If you cannot list every model that touches a policyholder by Friday, the registry will list them for you.
That is the operating assumption behind the NAIC AI Systems Evaluation Tool pilot, which has begun issuing data requests to selected carriers. The first request in nearly every pilot engagement is the same: produce a complete inventory of AI and predictive models in use across underwriting, pricing, claims, fraud, and customer service. The Foley & Lardner analysis of what to do when an NAIC AI Systems Evaluation Tool pilot request arrives confirms that the inventory request is the gating artifact for the rest of the engagement. Without a credible inventory, the carrier cannot answer any of the follow-on questions about governance, validation, monitoring, or bias testing.
Most carriers do not have an inventory that survives a twenty-question follow-up. They have a spreadsheet maintained by data science, a separate spreadsheet maintained by procurement that lists vendor tools, a third list embedded in actuarial filings, and a fourth that lives in the head of whoever was last asked. None of these is the artifact the regulator is asking for.

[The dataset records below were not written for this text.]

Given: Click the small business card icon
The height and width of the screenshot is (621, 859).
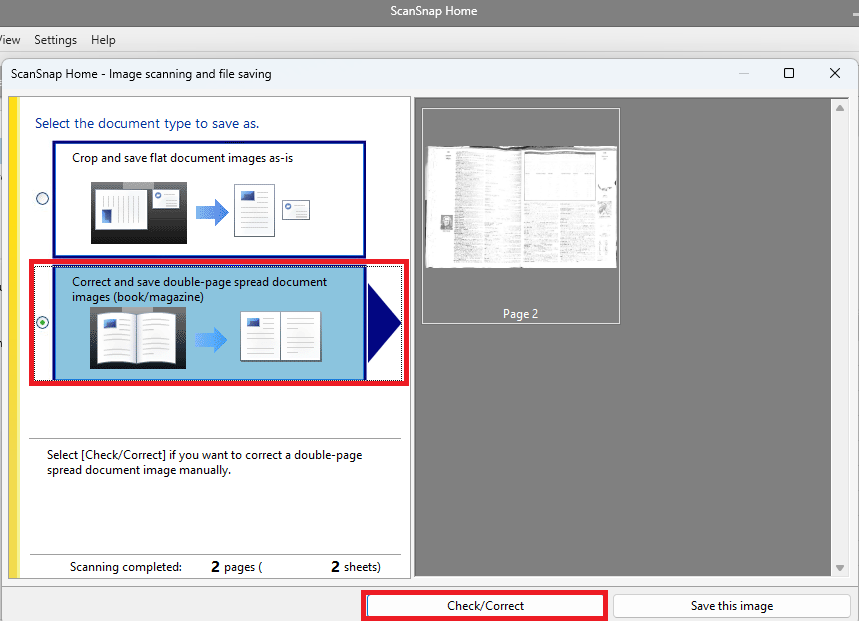Looking at the screenshot, I should click(x=296, y=209).
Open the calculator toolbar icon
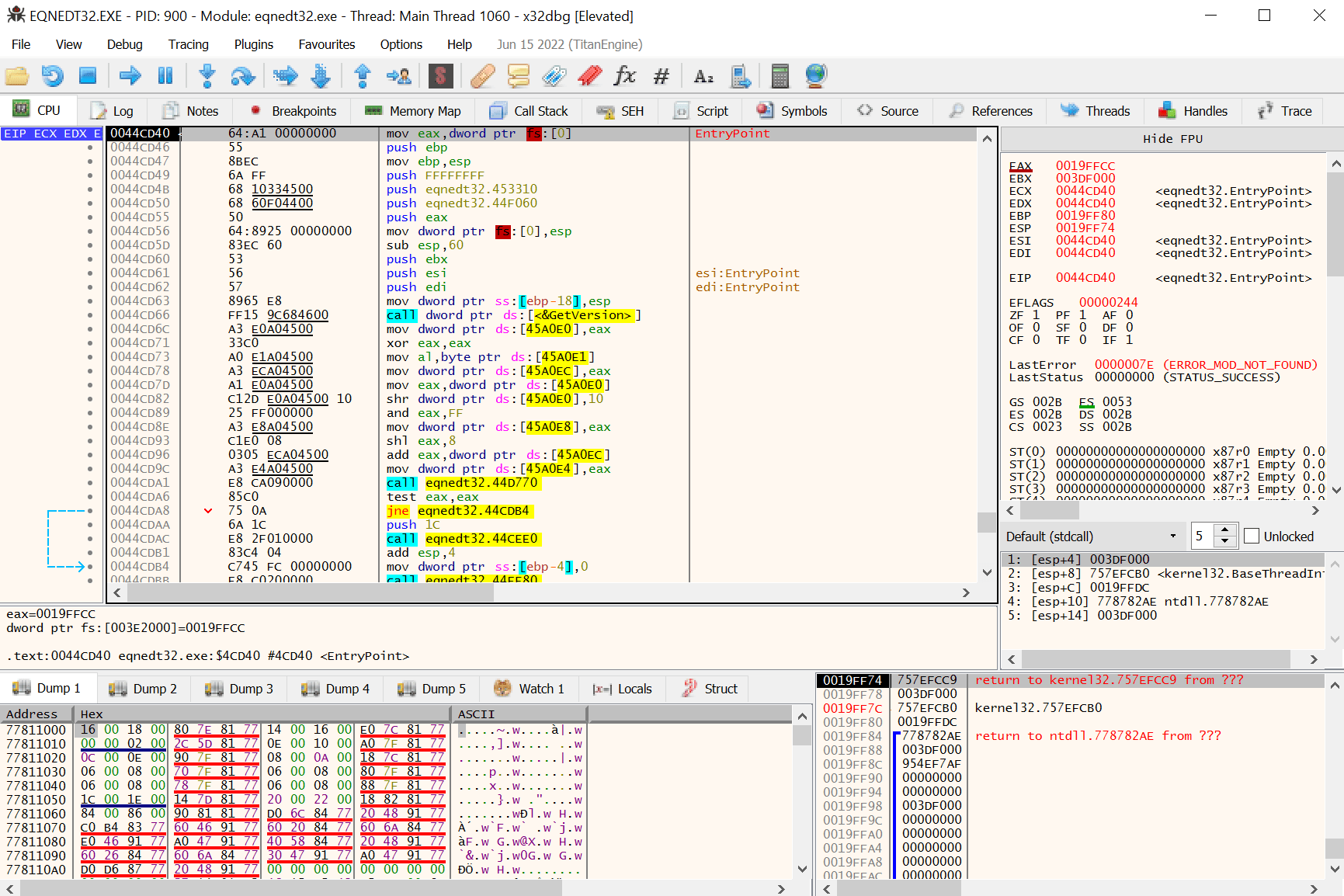 [x=780, y=76]
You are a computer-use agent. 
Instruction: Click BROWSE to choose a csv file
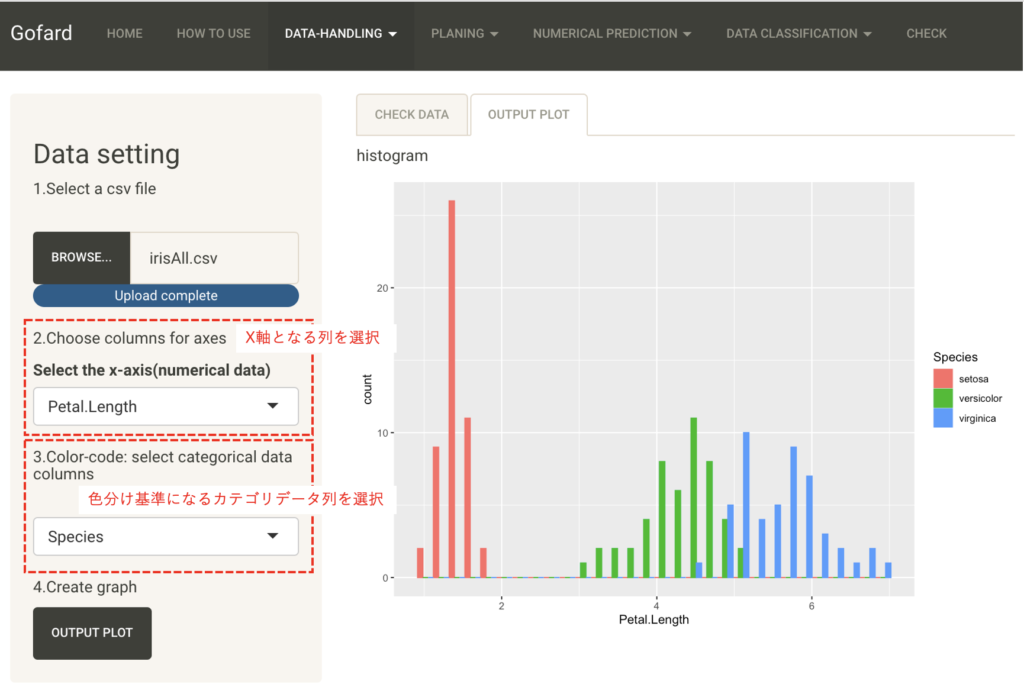[82, 258]
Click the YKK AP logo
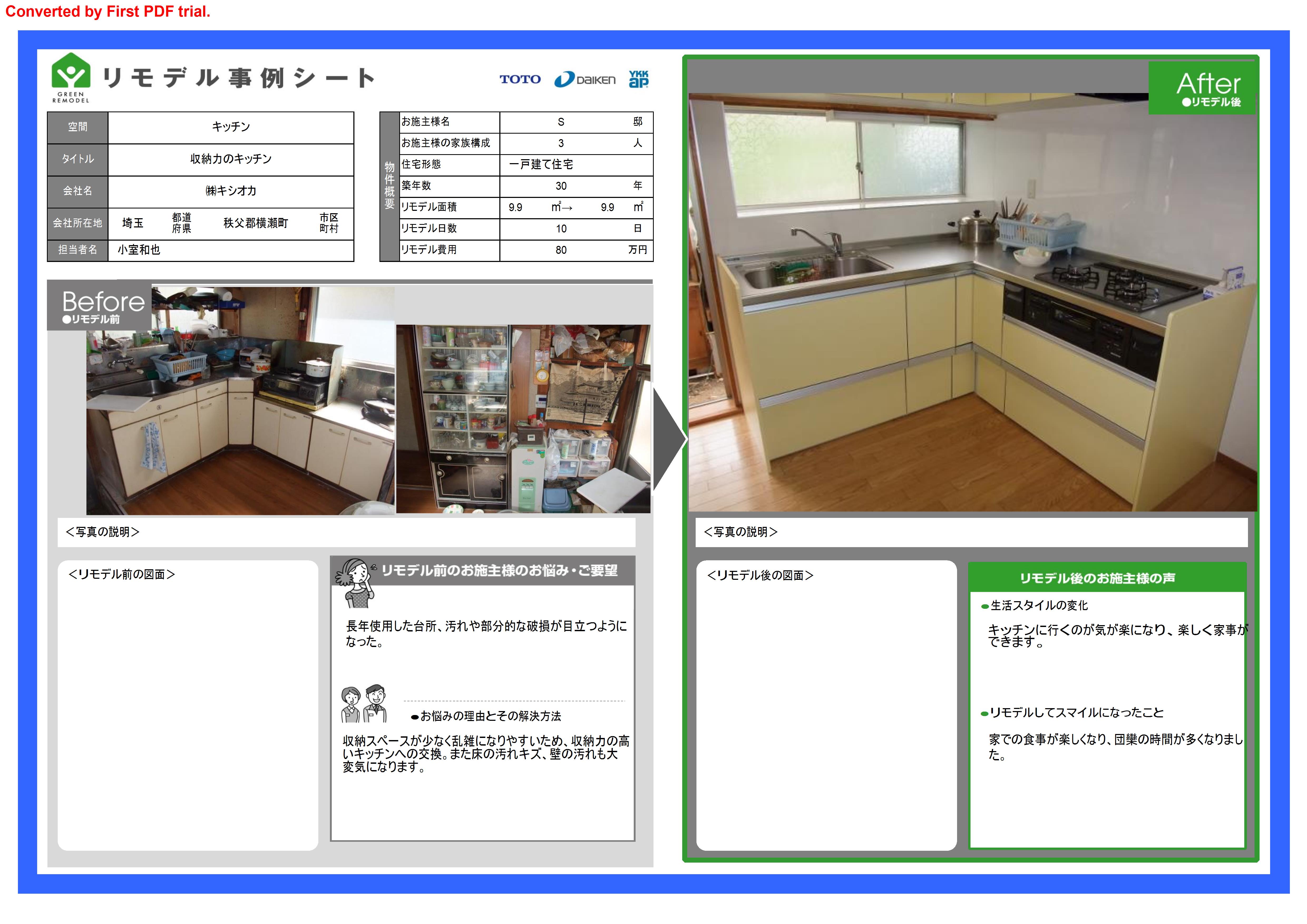The height and width of the screenshot is (924, 1307). pyautogui.click(x=638, y=79)
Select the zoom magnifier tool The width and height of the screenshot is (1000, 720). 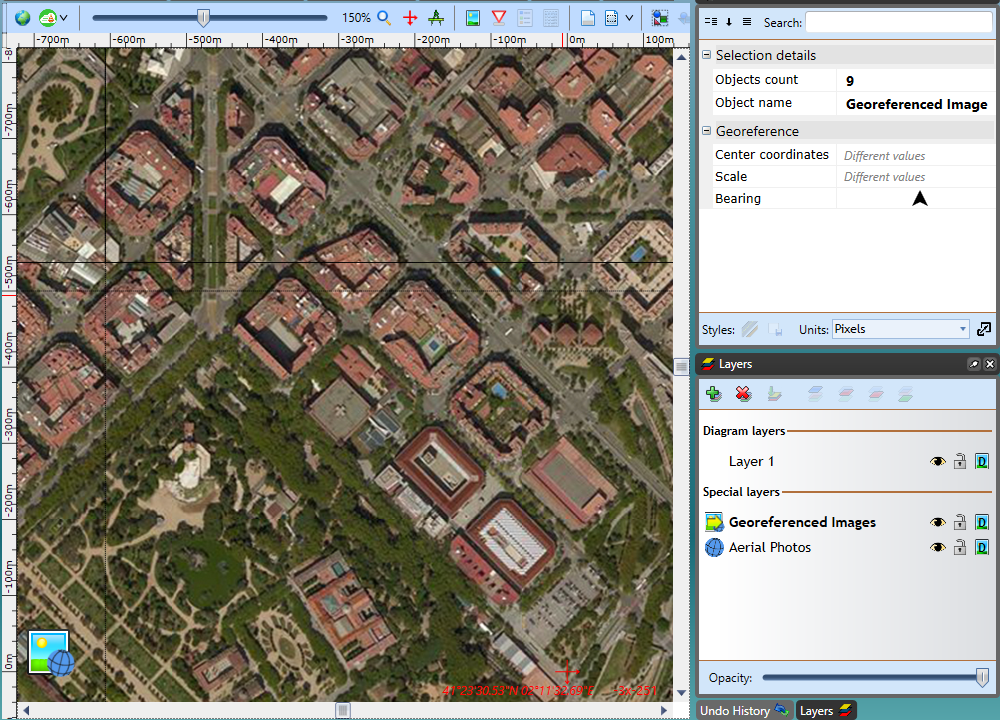[383, 17]
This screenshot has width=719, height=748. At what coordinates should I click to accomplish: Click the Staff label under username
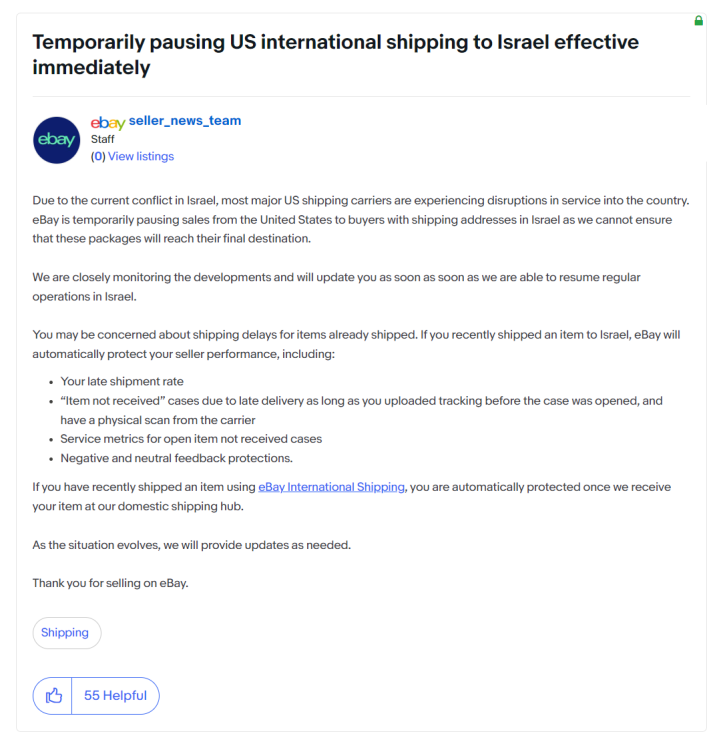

The model inventory the NAIC pilot expects is a single, governed system of record. It captures every model in production scope, including vendor-supplied models the carrier embeds in its decisioning. It is current, it is queryable, and it is the source of truth for every downstream regulatory artifact: rate filings, market conduct exam responses, the audit trail's keyspace, and the bias-testing program's coverage list.
The Minimum Schema
The inventory schema below is the minimum required to satisfy a serious regulatory inquiry. Each field corresponds to a question examiners ask and a control that downstream artifacts depend on. The schema also aligns with the NIST AI Risk Management Framework's MAP function, which calls for organizations to characterize the AI systems they operate before they can govern them.
Model ID. A stable identifier that persists across versions and serves as the foreign key for every downstream artifact: rate filings, audit logs, monitoring dashboards, vendor contracts. Carriers that use the data science notebook filename as the model ID rebuild the inventory every six months when the notebook is renamed.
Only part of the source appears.